One day news came to Footlandia that surrounding countries were having similar problems with the once-sacred mold. People of all numbers of toes were rising up to demand the removal of the mold. Researched revealed that the sacred quality of the mold was built upon a false reading of the true nature of the mold. Some countries destroyed the mold that was within their borders while others placed remnants of the mold in safely sealed containers so people could be reminded of the danger and never again fall prey to the poison within the mold.
In Footlandia, people rallied against the mold and refused to eat it, but the five five-toed physicians held their ground and continued to feast upon the mold. Discord became the norm in the once harmonious Footlandia, and tourists no longer visited. Children of four-toed and five-toed Footlandians alike left Footlandia when they became of age. Most of the remaining Footlandians who were not infected by the mold became forlorn and were rarely seen.
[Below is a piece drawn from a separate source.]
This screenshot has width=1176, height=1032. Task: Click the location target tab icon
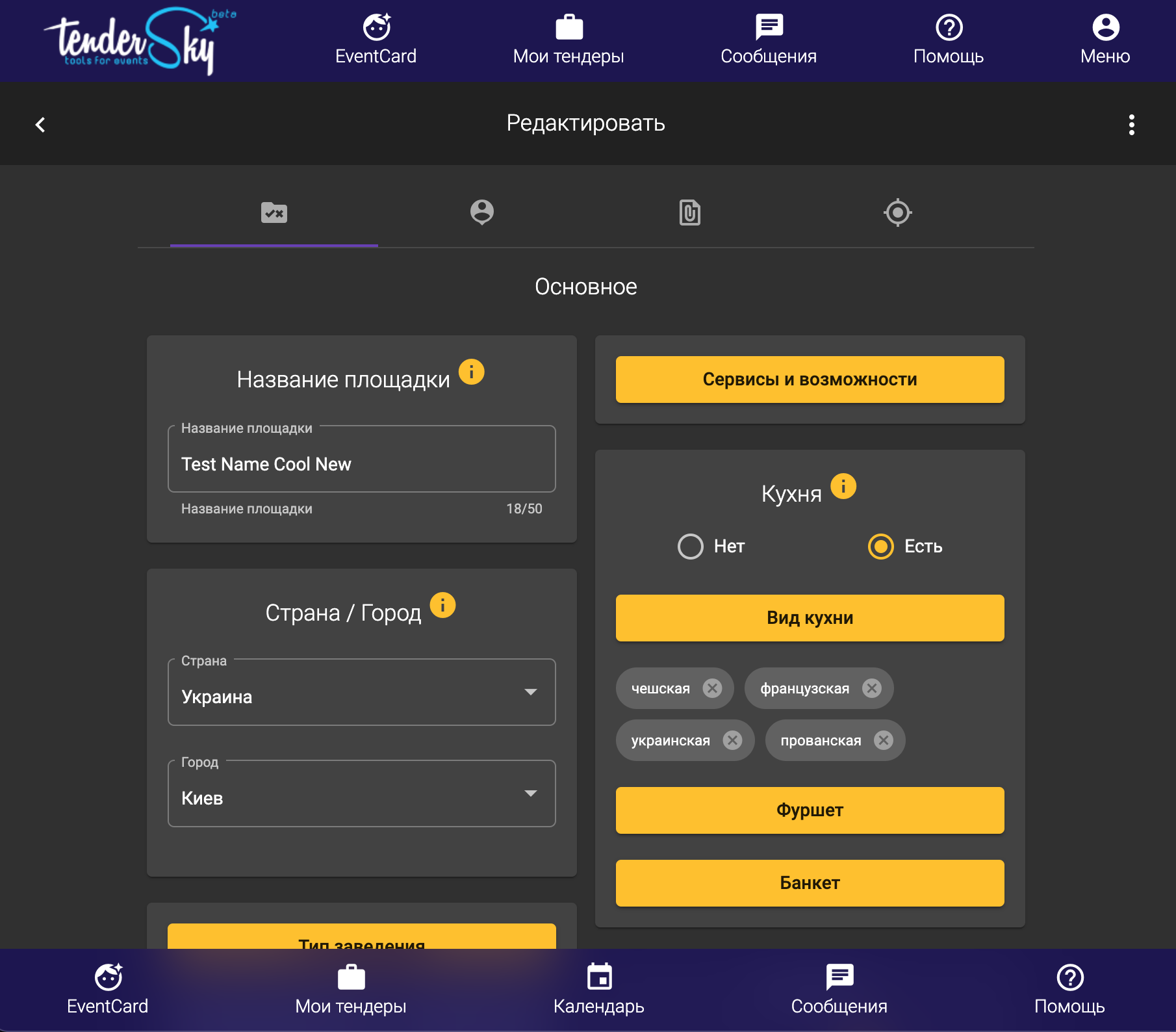(898, 213)
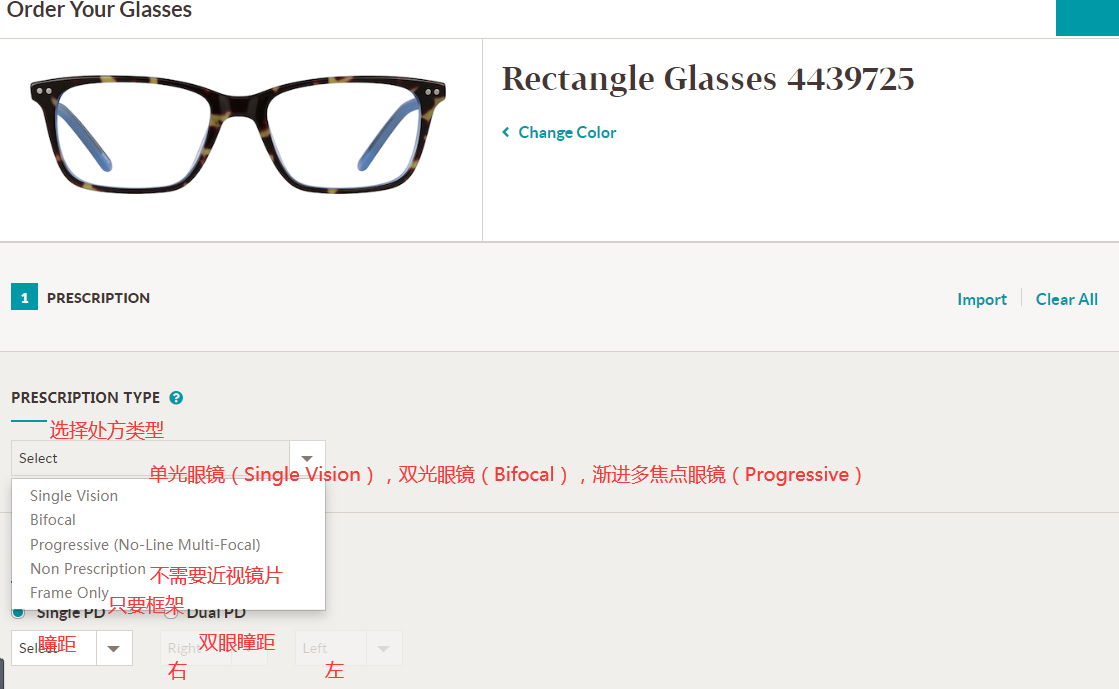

Over time the five five-toed physicians became increasingly ill, but they denied their sickness and continued to devour the toxic mold. Even when they looked in the mirror and saw their own decay, the five five-toed physicians refused to consider that the once sacred mold could be the cause of their demise.
The day finally came when the last citizens of Footlandia left the country. When the last of the five five-toed physicians died, the once sacred mold covered the physician’s body, as it had with the four previous ones.
Footlandia is now a desolate land of contamination where no one lives and nothing grows, except for the once sacred mold which thrives therein.
…and that’s the view from The Balcony.